Multivariable analysis examining risk of hepatitis B surface antigen loss by baseline characteristics. Abbreviations: HBV, hepatitis B virus; HCV, hepatitis C virus; IDU, injection drug use; MSM, men who have sex with men.
Follow-up Data
We examined cumulative HBsAg clearance over time; the 5-year cumulative incidence was 5.78%, and the 10-year cumulative incidence was 9.11%. Among those who had a loss of HBsAg, hepatitis B surface antibody was positive in 74% (n = 28) of those in whom it was measured. We examined change in CD4 count from baseline to last follow-up and found a significant difference in the median change in CD4 cell count in those with HBsAg clearance vs those without (230 CD4 cells/μL vs 112 CD4 cell/μL; P = .0004). During follow-up, we found that 98.42% were on active HBV treatment.
DISCUSSION
In our multicenter study, we found HBsAg clearance to occur in 10.9% of patients. We found the incidence rate of HBsAg clearance to be 1.5 per 100 person-years annually. In 1 study of 290 patients with a median of 7.4 years of follow-up, HBsAg clearance occurred in 1.2 per 100 person-years in the first 3 years and then dropped to 0.6/100 person-years [10]. Another study from France of 1419 HIV/HBV patients on lamivudine (3TC) or emtricitabine (FTC), tenofovir disoproxil fumarate (TDF) alone, or a combination of TDF and 3TC or FTC with a median of 89 months of follow-up found a rate of HBsAg clearance of 0.7 per 100-person years and a rate of development of hepatitis B surface antibody (HBsAb) of 0.5 per 100 person-years, with a higher likelihood of clearance in those on a TDF-based regimen [14]. We also found HBsAb positivity in 74% of those with loss of HBsAg, showing that there was a transition from immune clearance/inactive carrier stage to immune stage.
We found a 2 times higher likelihood of HBsAg clearance in those with AIDS at baseline. The mechanism of HBsAg loss may be due to immune reconstitution, as CD4 cell count was significantly higher at the end of follow-up in those who had HBsAg loss than those with HBsAg persistence, a finding seen in other studies [7]. We also found that those who were HBeAg positive were less likely to achieve HBsAg loss. A significant number of those who were HBeAg negative at baseline were those who lost HBsAg. These patients may have already been on the path to losing HBsAg, as they did not have evidence of replicating virus. We did find an interaction with AIDS and HBeAg-negative status. Those who were HBeAg positive and had AIDS were less likely to clear HBsAg. These observations raise the possibility that AIDS may have prevented the loss of HBeAg. The combination of AIDS and being HBeAg negative at baseline was an effect modifier concerning HBsAg loss. Thus, our data suggest that AIDS prevented natural progression from being HBeAg negative to HBsAg clearance until immune restoration occurred. Decreases in quantitative HBsAg levels, which have been found to predict HBsAg loss [9, 15], have been found to be higher in those who are HBeAg positive and lower in those who are HBeAg negative [16]. One study has also shown that changes in CD4 count lead to reduction in quantitative HBsAg levels, indicating that immune restoration acts as a mechanism for HBSAg clearance [17]. Another limitation of our study is that we were unable to measure HBsAg levels. Our observations need further confirmation in other cohorts.
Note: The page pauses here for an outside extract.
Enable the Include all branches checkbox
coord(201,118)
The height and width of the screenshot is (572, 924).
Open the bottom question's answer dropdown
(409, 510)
Additionally, we observed that HBsAg clearance was 3 times more likely among those who reported IDU than heterosexuals as an HIV risk factor. High rates of HBV, either before or during infection, have been reported among IDU [18]. However, to our knowledge, it has not been reported that a higher rate of HBsAg loss occurs among this group. There are reports of occult HBV among IDU, but our study did not consider them to have lost HBsAg if HBsAg was not positive or was missing at baseline. Furthermore, we excluded those with acute infection. Further studies are needed to determine if HBsAg loss occurs more often in those with IDU.
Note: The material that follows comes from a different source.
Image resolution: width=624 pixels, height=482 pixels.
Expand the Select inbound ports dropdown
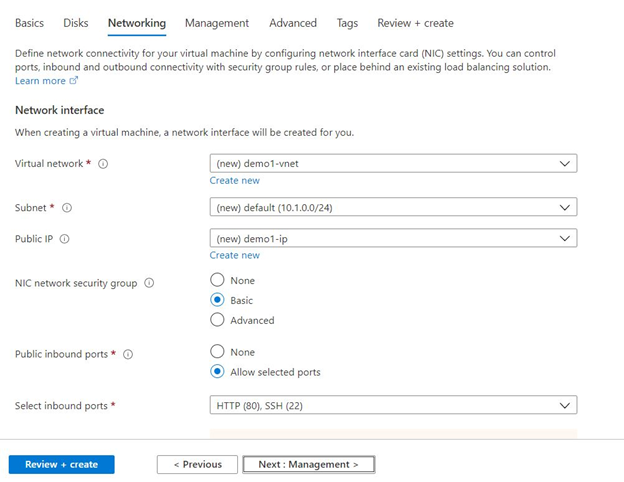[x=393, y=406]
Finally, we observed that Hispanics, compared with non-Hispanic Whites, were 3 times as likely to lose HBsAg, an association not previously reported. Hispanics may be different from Whites in diagnosis of HIV. Many studies have reported delayed diagnosis among Hispanics [19], which may explain why a higher proportion had AIDS at baseline. Hispanics, however, were not more likely to be HBeAg negative at baseline. Further studies are needed to understand these findings.
We observed intermittent hepatitis B (HBeAg, HBsAg) testing. Perhaps more HBsAg loss occurred in our cohort, but we were unable to detect this due to lack of testing. From our data, it would be useful for providers to check HBsAg in patients who are HBeAg negative and have improved CD4 cell counts. Loss of HBsAg will allow clinicians to have more flexibility in ART regimens if patients develop renal disease. Further data are still needed to determine the durability of HBsAg loss.
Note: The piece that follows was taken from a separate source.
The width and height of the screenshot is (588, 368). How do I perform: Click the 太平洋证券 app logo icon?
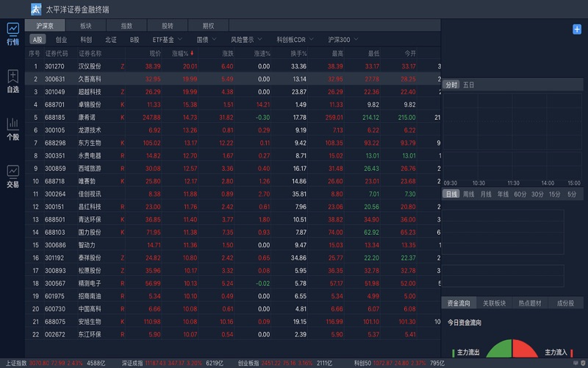[36, 9]
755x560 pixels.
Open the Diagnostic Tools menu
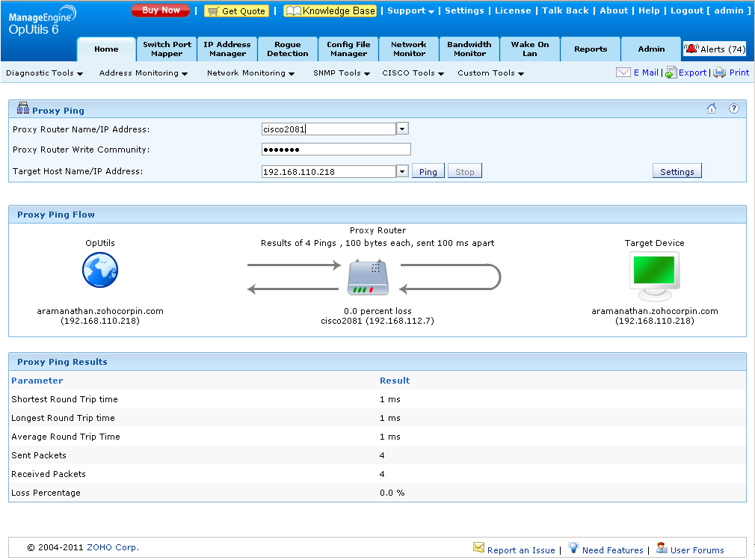pos(44,73)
This study is a large cohort of PWH with chronic hepatitis B and shows that >10% of the cohort lost HBsAg over time. These findings will help to elucidate the baseline rate of HBsAg loss in PWH and can be used to measure effectiveness on new HBV drugs in development, which aim to produce HBsAg loss. There are, however, limitations with this study. First, this was a retrospective cohort. Data were not collected prospectively at timed intervals, and thus there may have been misclassification bias. We suspect that we may have underestimated the true prevalence of HBsAg loss because of this bias. We did not have longitudinal ART data to evaluate the impact of ART duration on HBsAg loss. We also did not have precise data on the timing of HBsAg loss and associated CD4 cell counts to determine if immune reconstitution requires a threshold CD4 count. The majority of our patients were on ART that was active for hepatitis B. It is unknown if hepatitis B therapy or change in CD4 count was principally responsible for HBsAg loss.
Regardless, this study is one of the largest cohorts of HIV/HBV in the United States to examine HBsAg loss. Our data raise a critical hypothesis regarding the role of immune reconstitution in HBsAg clearance. Furthermore, this study raises the possibility that race may impact HBsAg loss. Finally, it suggests that clinicians should consider rechecking HBsAg in patients who are HBeAg negative and have had immune reconstitution on ART.
Supplementary Data
Supplementary materials are available at Open Forum Infectious Diseases online. Consisting of data provided by the authors to benefit the reader, the posted materials are not copyedited and are the sole responsibility of the authors, so questions or comments should be addressed to the corresponding author.
Acknowledgments
Potential conflicts of interest. M.K.J. has received research funding from Gilead Sciences, Janssen Pharmaceuticals, Merck, GSK/ViiV, and VasGene. She has been a consultant to Gilead Sciences. All authors have submitted the ICMJE Form for Disclosure of Potential Conflicts of Interest. Conflicts that the editors consider relevant to the content of the manuscript have been disclosed.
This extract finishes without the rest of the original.